## Assigned task
Please return the whole listing. Keep each line exactly the same.

## Given records
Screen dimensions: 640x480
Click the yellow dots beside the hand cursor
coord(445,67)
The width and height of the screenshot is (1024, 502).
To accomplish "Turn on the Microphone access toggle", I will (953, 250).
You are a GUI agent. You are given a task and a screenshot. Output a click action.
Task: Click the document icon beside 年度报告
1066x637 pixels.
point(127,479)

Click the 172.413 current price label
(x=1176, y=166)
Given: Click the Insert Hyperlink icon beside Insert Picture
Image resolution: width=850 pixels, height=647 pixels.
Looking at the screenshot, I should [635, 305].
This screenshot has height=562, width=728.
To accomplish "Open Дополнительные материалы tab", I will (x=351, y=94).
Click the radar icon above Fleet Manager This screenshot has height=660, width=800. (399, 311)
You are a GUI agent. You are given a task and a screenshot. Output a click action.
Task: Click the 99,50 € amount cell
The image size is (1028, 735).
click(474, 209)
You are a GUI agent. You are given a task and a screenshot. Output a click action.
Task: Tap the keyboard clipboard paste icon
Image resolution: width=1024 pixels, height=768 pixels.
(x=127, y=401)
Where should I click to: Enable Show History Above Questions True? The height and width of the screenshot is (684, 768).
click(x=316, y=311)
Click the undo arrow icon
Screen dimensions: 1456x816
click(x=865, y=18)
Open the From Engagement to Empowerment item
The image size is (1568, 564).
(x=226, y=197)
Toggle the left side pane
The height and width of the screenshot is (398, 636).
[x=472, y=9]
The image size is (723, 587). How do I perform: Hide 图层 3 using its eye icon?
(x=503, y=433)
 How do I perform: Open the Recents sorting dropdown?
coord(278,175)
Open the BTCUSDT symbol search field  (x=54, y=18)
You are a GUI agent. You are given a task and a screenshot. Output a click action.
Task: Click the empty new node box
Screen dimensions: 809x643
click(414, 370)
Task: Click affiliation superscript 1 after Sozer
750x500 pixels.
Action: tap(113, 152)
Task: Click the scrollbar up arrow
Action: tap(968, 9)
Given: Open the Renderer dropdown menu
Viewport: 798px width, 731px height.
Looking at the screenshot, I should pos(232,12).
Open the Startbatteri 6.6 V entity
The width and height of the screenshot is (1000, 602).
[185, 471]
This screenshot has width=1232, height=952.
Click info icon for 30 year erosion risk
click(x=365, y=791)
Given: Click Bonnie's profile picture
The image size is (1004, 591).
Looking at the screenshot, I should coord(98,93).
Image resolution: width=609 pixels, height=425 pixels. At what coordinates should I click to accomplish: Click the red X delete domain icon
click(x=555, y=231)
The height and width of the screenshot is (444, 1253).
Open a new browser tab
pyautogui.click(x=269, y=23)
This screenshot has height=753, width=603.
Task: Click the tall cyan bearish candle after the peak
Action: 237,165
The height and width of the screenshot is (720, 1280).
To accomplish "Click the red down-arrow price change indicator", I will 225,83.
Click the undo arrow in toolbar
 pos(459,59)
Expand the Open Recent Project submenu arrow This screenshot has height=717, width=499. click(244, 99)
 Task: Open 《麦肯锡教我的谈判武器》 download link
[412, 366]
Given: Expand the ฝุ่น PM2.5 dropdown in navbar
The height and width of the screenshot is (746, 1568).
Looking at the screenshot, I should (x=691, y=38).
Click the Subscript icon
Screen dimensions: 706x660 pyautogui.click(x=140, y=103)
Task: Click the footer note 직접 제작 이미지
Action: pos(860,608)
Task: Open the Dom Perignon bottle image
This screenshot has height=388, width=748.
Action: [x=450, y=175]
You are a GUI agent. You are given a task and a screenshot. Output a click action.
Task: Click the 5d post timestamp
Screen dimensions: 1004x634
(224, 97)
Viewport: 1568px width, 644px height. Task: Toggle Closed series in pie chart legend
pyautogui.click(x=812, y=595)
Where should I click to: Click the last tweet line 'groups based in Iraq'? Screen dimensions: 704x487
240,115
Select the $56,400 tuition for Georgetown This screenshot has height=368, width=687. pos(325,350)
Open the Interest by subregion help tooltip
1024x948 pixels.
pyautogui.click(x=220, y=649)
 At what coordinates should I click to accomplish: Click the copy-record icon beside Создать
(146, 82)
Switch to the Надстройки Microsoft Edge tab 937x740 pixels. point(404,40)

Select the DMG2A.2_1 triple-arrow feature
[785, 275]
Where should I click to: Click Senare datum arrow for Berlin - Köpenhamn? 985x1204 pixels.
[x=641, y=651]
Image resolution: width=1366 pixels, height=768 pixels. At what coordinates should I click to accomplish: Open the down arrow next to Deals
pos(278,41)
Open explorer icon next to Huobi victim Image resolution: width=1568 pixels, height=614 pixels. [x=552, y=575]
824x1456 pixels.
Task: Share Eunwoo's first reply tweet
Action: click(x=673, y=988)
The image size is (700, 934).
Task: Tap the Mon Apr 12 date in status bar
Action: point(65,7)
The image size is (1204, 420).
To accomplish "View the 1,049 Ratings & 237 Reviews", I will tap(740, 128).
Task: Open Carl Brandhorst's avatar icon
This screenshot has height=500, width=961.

## Exercise result
Screen dimensions: 640x480
Click the yellow dots beside the hand cursor
coord(445,67)
The width and height of the screenshot is (1024, 502).
To accomplish "Turn on the Microphone access toggle", I will (953, 250).
You are a GUI agent. You are given a task and a screenshot. Output a click action.
Task: Click the document icon beside 年度报告
1066x637 pixels.
point(127,479)

Click the 172.413 current price label
(x=1176, y=166)
Given: Click the Insert Hyperlink icon beside Insert Picture
Image resolution: width=850 pixels, height=647 pixels.
Looking at the screenshot, I should [635, 305].
This screenshot has height=562, width=728.
To accomplish "Open Дополнительные материалы tab", I will (x=351, y=94).
Click the radar icon above Fleet Manager This screenshot has height=660, width=800. (399, 311)
You are a GUI agent. You are given a task and a screenshot. Output a click action.
Task: Click the 99,50 € amount cell
The image size is (1028, 735).
click(474, 209)
You are a GUI agent. You are given a task and a screenshot. Output a click action.
Task: Tap the keyboard clipboard paste icon
Image resolution: width=1024 pixels, height=768 pixels.
(x=127, y=401)
Where should I click to: Enable Show History Above Questions True? The height and width of the screenshot is (684, 768).
click(x=316, y=311)
Click the undo arrow icon
Screen dimensions: 1456x816
click(x=865, y=18)
Open the From Engagement to Empowerment item
The image size is (1568, 564).
(x=226, y=197)
Toggle the left side pane
The height and width of the screenshot is (398, 636).
[x=472, y=9]
The image size is (723, 587). How do I perform: Hide 图层 3 using its eye icon?
(x=503, y=433)
 How do I perform: Open the Recents sorting dropdown?
coord(278,175)
Open the BTCUSDT symbol search field  (x=54, y=18)
You are a GUI agent. You are given a task and a screenshot. Output a click action.
Task: Click the empty new node box
Screen dimensions: 809x643
click(414, 370)
Task: Click affiliation superscript 1 after Sozer
750x500 pixels.
Action: tap(113, 152)
Task: Click the scrollbar up arrow
Action: tap(968, 9)
Given: Open the Renderer dropdown menu
Viewport: 798px width, 731px height.
Looking at the screenshot, I should pos(232,12).
Open the Startbatteri 6.6 V entity
The width and height of the screenshot is (1000, 602).
[185, 471]
This screenshot has width=1232, height=952.
Click info icon for 30 year erosion risk
click(x=365, y=791)
Given: Click Bonnie's profile picture
The image size is (1004, 591).
Looking at the screenshot, I should coord(98,93).
Image resolution: width=609 pixels, height=425 pixels. At what coordinates should I click to accomplish: Click the red X delete domain icon
click(x=555, y=231)
The height and width of the screenshot is (444, 1253).
Open a new browser tab
pyautogui.click(x=269, y=23)
This screenshot has height=753, width=603.
Task: Click the tall cyan bearish candle after the peak
Action: 237,165
The height and width of the screenshot is (720, 1280).
To accomplish "Click the red down-arrow price change indicator", I will 225,83.
Click the undo arrow in toolbar
 pos(459,59)
Expand the Open Recent Project submenu arrow This screenshot has height=717, width=499. click(244, 99)
 Task: Open 《麦肯锡教我的谈判武器》 download link
[412, 366]
Given: Expand the ฝุ่น PM2.5 dropdown in navbar
The height and width of the screenshot is (746, 1568).
Looking at the screenshot, I should (x=691, y=38).
Click the Subscript icon
Screen dimensions: 706x660 pyautogui.click(x=140, y=103)
Task: Click the footer note 직접 제작 이미지
Action: pos(860,608)
Task: Open the Dom Perignon bottle image
This screenshot has height=388, width=748.
Action: [x=450, y=175]
You are a GUI agent. You are given a task and a screenshot. Output a click action.
Task: Click the 5d post timestamp
Screen dimensions: 1004x634
(224, 97)
Viewport: 1568px width, 644px height. Task: Toggle Closed series in pie chart legend
pyautogui.click(x=812, y=595)
Where should I click to: Click the last tweet line 'groups based in Iraq'? Screen dimensions: 704x487
240,115
Select the $56,400 tuition for Georgetown This screenshot has height=368, width=687. pos(325,350)
Open the Interest by subregion help tooltip
1024x948 pixels.
pyautogui.click(x=220, y=649)
 At what coordinates should I click to accomplish: Click the copy-record icon beside Создать
(146, 82)
Switch to the Надстройки Microsoft Edge tab 937x740 pixels. point(404,40)

Select the DMG2A.2_1 triple-arrow feature
[785, 275]
Where should I click to: Click Senare datum arrow for Berlin - Köpenhamn? 985x1204 pixels.
[x=641, y=651]
Image resolution: width=1366 pixels, height=768 pixels. At what coordinates should I click to accomplish: Open the down arrow next to Deals
pos(278,41)
Open explorer icon next to Huobi victim Image resolution: width=1568 pixels, height=614 pixels. [x=552, y=575]
824x1456 pixels.
Task: Share Eunwoo's first reply tweet
Action: click(x=673, y=988)
The image size is (700, 934).
Task: Tap the Mon Apr 12 date in status bar
Action: point(65,7)
The image size is (1204, 420).
To accomplish "View the 1,049 Ratings & 237 Reviews", I will tap(740, 128).
Task: Open Carl Brandhorst's avatar icon
This screenshot has height=500, width=961.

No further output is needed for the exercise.